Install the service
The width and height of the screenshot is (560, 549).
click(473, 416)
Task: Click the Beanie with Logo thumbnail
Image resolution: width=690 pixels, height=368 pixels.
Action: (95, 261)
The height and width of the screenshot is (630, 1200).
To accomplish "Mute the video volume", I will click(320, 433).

# # #

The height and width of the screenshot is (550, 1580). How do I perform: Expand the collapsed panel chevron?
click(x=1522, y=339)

# # #

## Prompt
Out of the entries above, write out only the lines between the line holding "The width and" and the line holding "The height and width of the screenshot is (630, 1200).", inclusive, each exactly as given.

## Solved exercise
The width and height of the screenshot is (560, 549).
click(473, 416)
Task: Click the Beanie with Logo thumbnail
Image resolution: width=690 pixels, height=368 pixels.
Action: (95, 261)
The height and width of the screenshot is (630, 1200).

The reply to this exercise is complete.